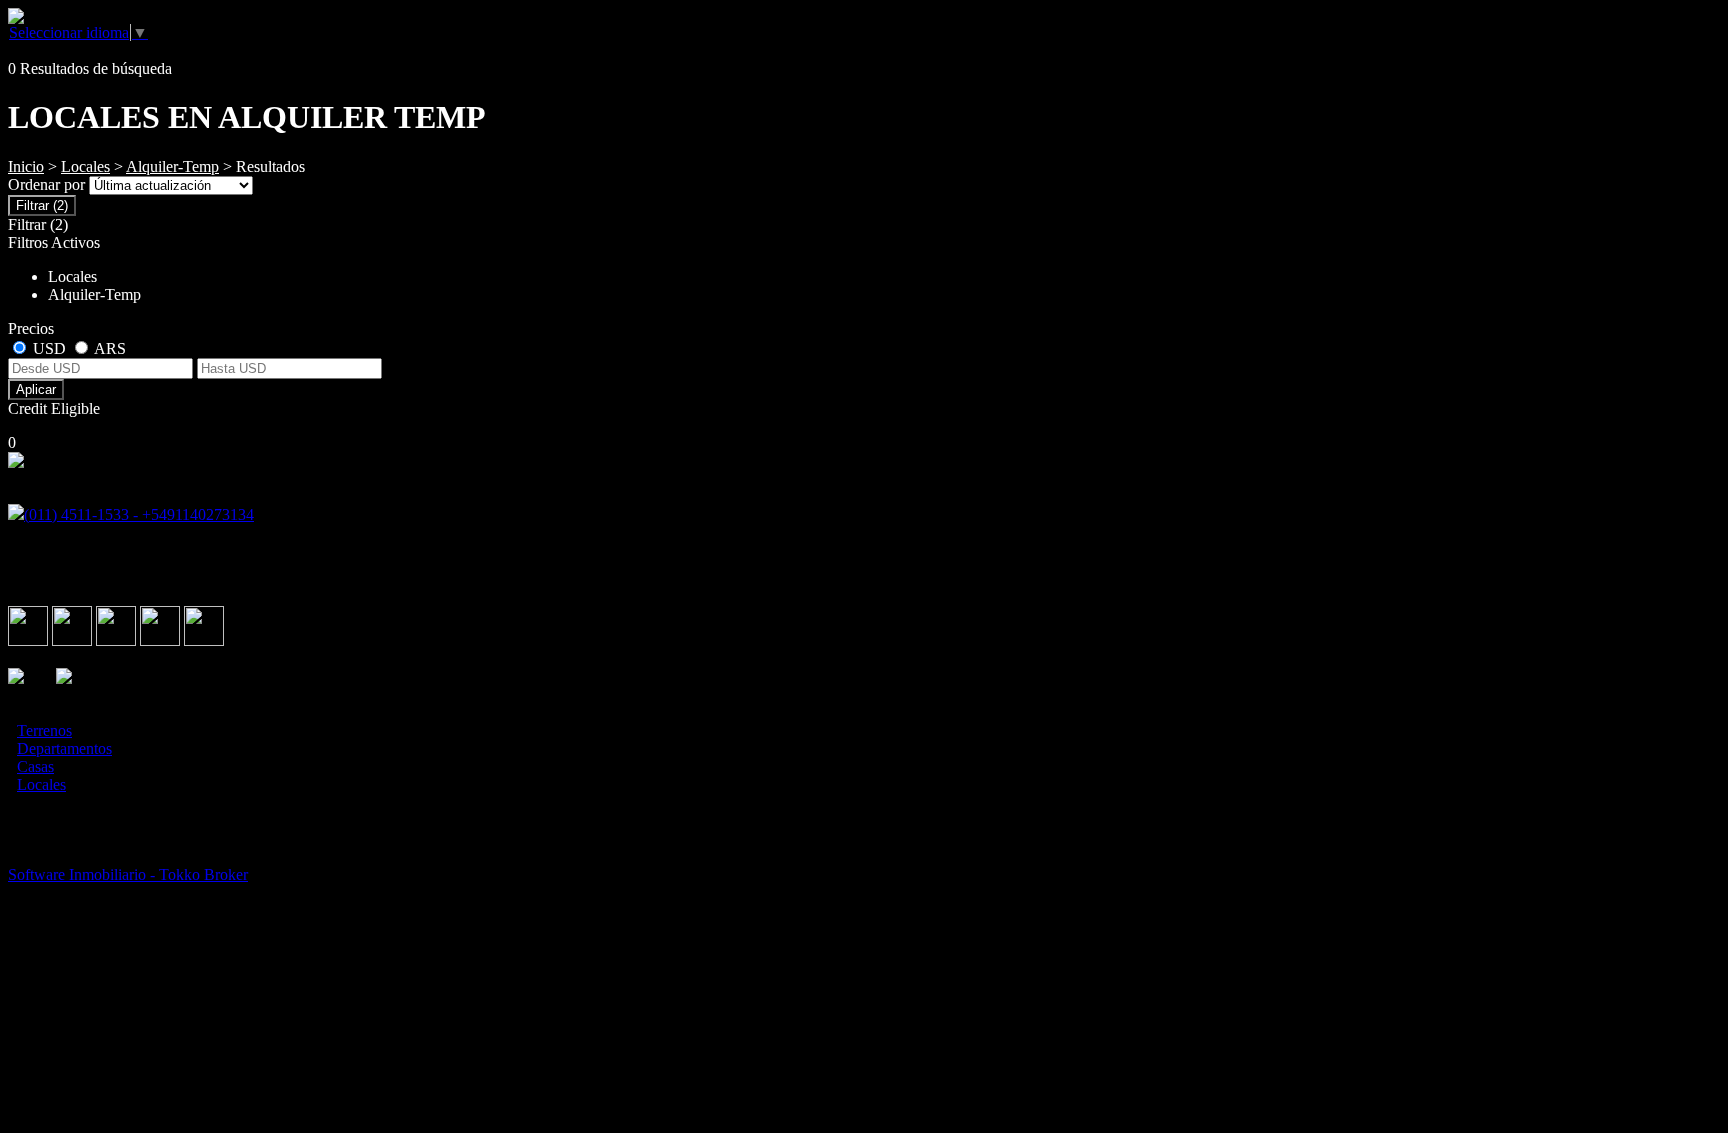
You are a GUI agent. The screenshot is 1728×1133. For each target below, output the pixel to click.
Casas (35, 766)
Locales (85, 166)
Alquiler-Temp (172, 166)
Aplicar (36, 389)
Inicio (26, 166)
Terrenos (44, 730)
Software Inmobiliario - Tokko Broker (128, 874)
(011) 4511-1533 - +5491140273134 (139, 514)
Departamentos (64, 748)
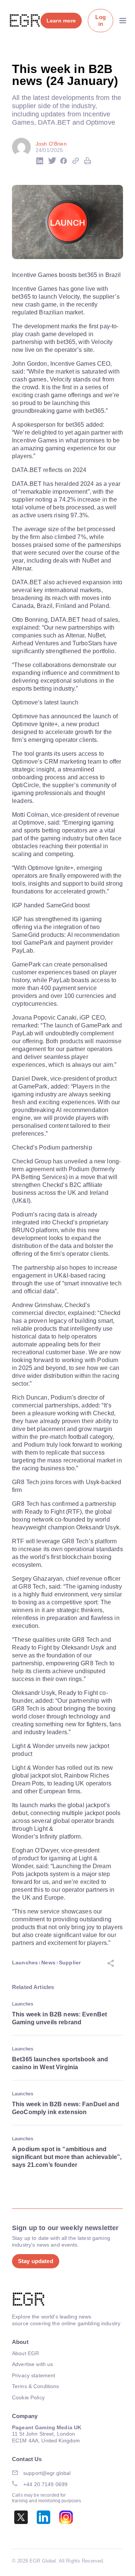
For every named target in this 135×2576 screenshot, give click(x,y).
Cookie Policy (28, 2397)
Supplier (70, 1963)
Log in (100, 20)
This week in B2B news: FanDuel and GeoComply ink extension (65, 2108)
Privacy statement (33, 2375)
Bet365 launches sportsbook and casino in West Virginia (60, 2063)
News (48, 1963)
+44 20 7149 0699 (45, 2484)
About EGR (25, 2353)
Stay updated (35, 2261)
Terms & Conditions (35, 2386)
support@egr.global (47, 2473)
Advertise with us (32, 2364)
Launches (25, 1963)
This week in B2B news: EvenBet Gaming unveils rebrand (59, 2018)
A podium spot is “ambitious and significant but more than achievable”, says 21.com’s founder (67, 2157)
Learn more (61, 21)
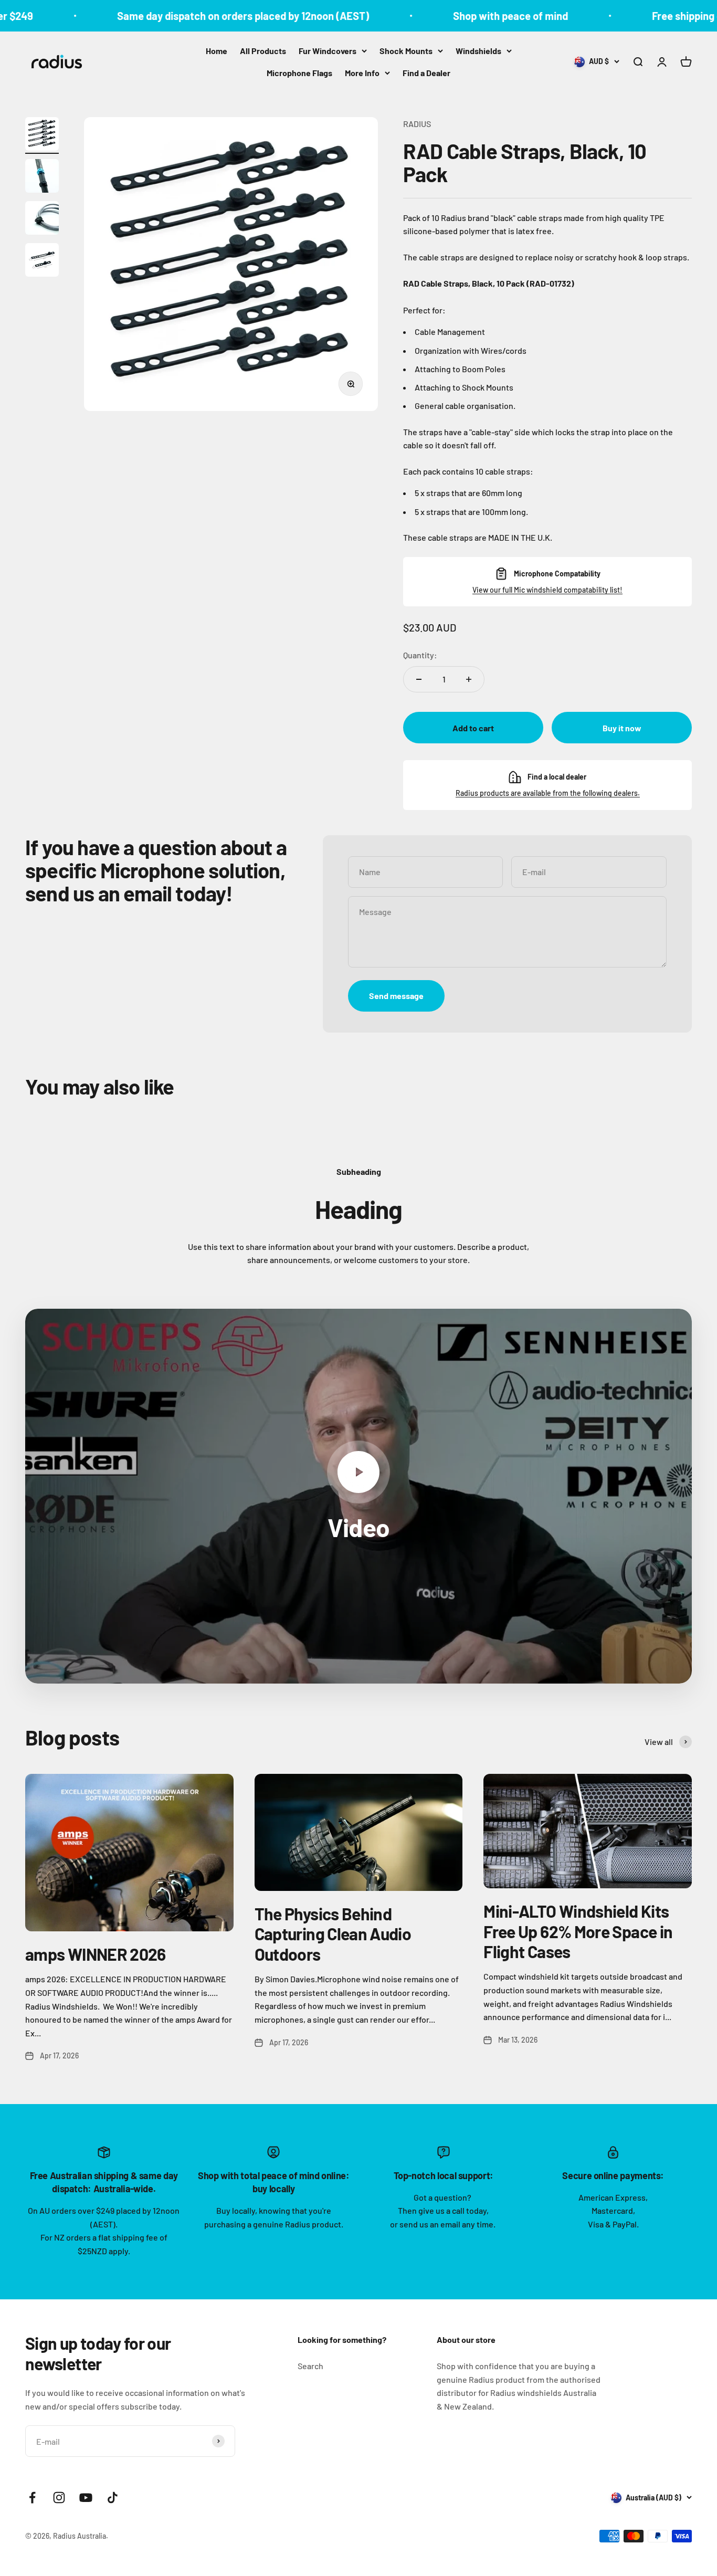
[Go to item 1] (42, 135)
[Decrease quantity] (419, 679)
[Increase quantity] (469, 679)
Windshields (478, 51)
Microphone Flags (299, 73)
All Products (263, 51)
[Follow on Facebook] (32, 2497)
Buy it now (622, 728)
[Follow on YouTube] (86, 2497)
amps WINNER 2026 (95, 1954)
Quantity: (420, 655)
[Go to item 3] (42, 219)
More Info (362, 73)
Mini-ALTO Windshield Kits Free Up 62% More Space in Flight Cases (577, 1931)
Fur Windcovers (327, 51)
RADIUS (417, 124)
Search (310, 2366)
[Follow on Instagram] (59, 2497)
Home (216, 51)
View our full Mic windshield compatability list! (547, 589)
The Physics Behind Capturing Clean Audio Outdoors (333, 1934)
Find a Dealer (426, 73)
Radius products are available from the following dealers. (548, 792)
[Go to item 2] (42, 177)
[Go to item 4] (42, 261)
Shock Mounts (406, 51)
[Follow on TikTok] (113, 2497)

Directions >> Every line from the one containing "Windshields (478, 51)" to the end of the entries must be set down exactly, with none omitted and none added.

Solved problem >>
Windshields (478, 51)
Microphone Flags (299, 73)
All Products (263, 51)
[Follow on Facebook] (32, 2497)
Buy it now (622, 728)
[Follow on YouTube] (86, 2497)
amps WINNER 2026 (95, 1954)
Quantity: (420, 655)
[Go to item 3] (42, 219)
More Info (362, 73)
Mini-ALTO Windshield Kits Free Up 62% More Space in Flight Cases (577, 1931)
Fur Windcovers (327, 51)
RADIUS (417, 124)
Search (310, 2366)
[Follow on Instagram] (59, 2497)
Home (216, 51)
View our full Mic windshield compatability list! (547, 589)
The Physics Behind Capturing Clean Audio Outdoors (333, 1934)
Find a Dealer (426, 73)
Radius products are available from the following dealers. (548, 792)
[Go to item 2] (42, 177)
[Go to item 4] (42, 261)
Shock Mounts (406, 51)
[Follow on TikTok] (113, 2497)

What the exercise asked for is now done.